Udo für alle, alle für Udo: So soll es mit dem Menschenaffen aus Pforzen weitergehen

Udo Ausstellung Pforzen

Menschenaffe Udo soll bald auf Wanderschaft in der Region gehen – sofern es die Corona-Regeln zulassen. Im Ostallgäuer Pforzen war die Ausstellung Ende 2020 bereits für einige Tage zu sehen.

Bild: Mathias Wild (Archivfoto)

Menschenaffe Udo soll bald auf Wanderschaft in der Region gehen – sofern es die Corona-Regeln zulassen. Im Ostallgäuer Pforzen war die Ausstellung Ende 2020 bereits für einige Tage zu sehen.

Bild: Mathias Wild (Archivfoto)

Ausstellung, Wanderroute und Grabungsfest: Was die Ostallgäuer für 2021 planen, damit der aufrecht gehende Menschenaffe nicht in Vergessenheit gerät.
25.02.2021 | Stand: 10:37 Uhr

Ginge es nach dem Arbeitskreis (AK) Hammerschmiede, wäre der Jahreskalender 2021 mit Aktionen rund um Menschenaffe Udo gefüllt – vor allem im Ostallgäuer Pforzen, aber auch in der ganzen Region. Am Ortsrand der Gemeinde waren Forscher in der Tongrube Hammerschmiede auf die Überreste des fast zwölf Millionen Jahre alten Primaten gestoßen. Wegen der Corona-Pandemie fällt es nach wie vor schwer zu planen. Es bleibt offen, was in ein paar Wochen oder Monaten möglich sein wird und was nicht. Doch AK-Mitglied Josef Freuding betont: „Wir können jetzt nicht fünf Jahre warten. Es braucht Aktionen, um das Thema voranzubringen.“ An Ideen mangelt es den Ostallgäuern jedenfalls nicht: Ein Grabungsfest soll im Herbst stattfinden, ein Tag für Kinder zur Pfingstzeit und ein virtueller Rundgang soll einen Einblick in die Ausstellung im alten Feuerwehrhaus gewähren.

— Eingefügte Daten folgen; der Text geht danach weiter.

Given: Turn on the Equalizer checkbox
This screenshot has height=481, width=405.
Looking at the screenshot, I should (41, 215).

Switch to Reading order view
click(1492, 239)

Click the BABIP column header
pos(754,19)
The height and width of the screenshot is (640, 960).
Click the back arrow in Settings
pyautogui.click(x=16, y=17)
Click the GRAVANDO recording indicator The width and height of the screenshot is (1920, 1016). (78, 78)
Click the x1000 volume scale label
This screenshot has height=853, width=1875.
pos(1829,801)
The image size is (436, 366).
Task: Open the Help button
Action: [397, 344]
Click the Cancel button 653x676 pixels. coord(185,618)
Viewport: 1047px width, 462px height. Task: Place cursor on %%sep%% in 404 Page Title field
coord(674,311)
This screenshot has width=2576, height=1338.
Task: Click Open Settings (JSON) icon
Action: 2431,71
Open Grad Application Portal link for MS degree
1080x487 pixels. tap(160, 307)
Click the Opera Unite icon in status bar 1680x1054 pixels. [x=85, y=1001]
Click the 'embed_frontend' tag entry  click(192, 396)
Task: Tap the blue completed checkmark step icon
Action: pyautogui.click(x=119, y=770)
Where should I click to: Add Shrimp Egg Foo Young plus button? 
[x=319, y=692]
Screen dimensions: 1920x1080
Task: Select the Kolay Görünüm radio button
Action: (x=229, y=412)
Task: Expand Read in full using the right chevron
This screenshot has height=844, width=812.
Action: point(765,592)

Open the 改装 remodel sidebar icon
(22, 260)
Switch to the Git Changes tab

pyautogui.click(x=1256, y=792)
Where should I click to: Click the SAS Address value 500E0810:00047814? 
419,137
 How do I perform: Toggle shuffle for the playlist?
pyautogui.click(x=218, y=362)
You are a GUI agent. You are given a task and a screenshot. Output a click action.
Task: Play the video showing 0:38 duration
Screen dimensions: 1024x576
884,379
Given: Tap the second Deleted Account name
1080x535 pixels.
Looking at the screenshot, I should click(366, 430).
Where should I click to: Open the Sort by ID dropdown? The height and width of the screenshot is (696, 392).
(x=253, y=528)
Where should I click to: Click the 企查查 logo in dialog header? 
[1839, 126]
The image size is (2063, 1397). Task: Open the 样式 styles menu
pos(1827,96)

Projekte, die auch Herbert Hofer unterstützen möchte. „Unser Interesse an Udo ist nach wie vor ungebrochen“, sagt Pforzens Bürgermeister. Ende 2019 präsentierte die Paläontologin Madelaine Böhme den aufrecht gehenden Menschenaffen der Öffentlichkeit und stellte damit Teile der Evolutionstheorie infrage. Gingen Wissenschaftler bisher doch davon aus, dass sich der aufrechte Gang erst viel später entwickelt hat – und zwar in Afrika. Seither sorgt Udo in Gelehrtenkreisen für Aufsehen und für grübelnde Köpfe in Pforzen.

Ausstellung musste wegen Lockdown nach wenigen Tagen wieder schließen

Fast ein Jahr hatte die Gemeinde überlegt, wie sich der Menschenaffe am besten präsentieren lässt. Im Oktober 2020 eröffnete dann die Ausstellung „Sensation Udo und die Evolution“. Wegen des Lockdowns musste sie jedoch nach wenigen Tagen wieder schließen. Mit den über 1300 Besuchern zeigt sich Arbeitskreis-Mitglied Rudolf Stiening trotzdem zufrieden: „Der Andrang war groß. Die Leute haben zeitweise sogar eine halbe Stunde gewartet, bis sie rein durften.“ Zudem seien die Einträge im Gästebuch durchwegs positiv und lobend gewesen.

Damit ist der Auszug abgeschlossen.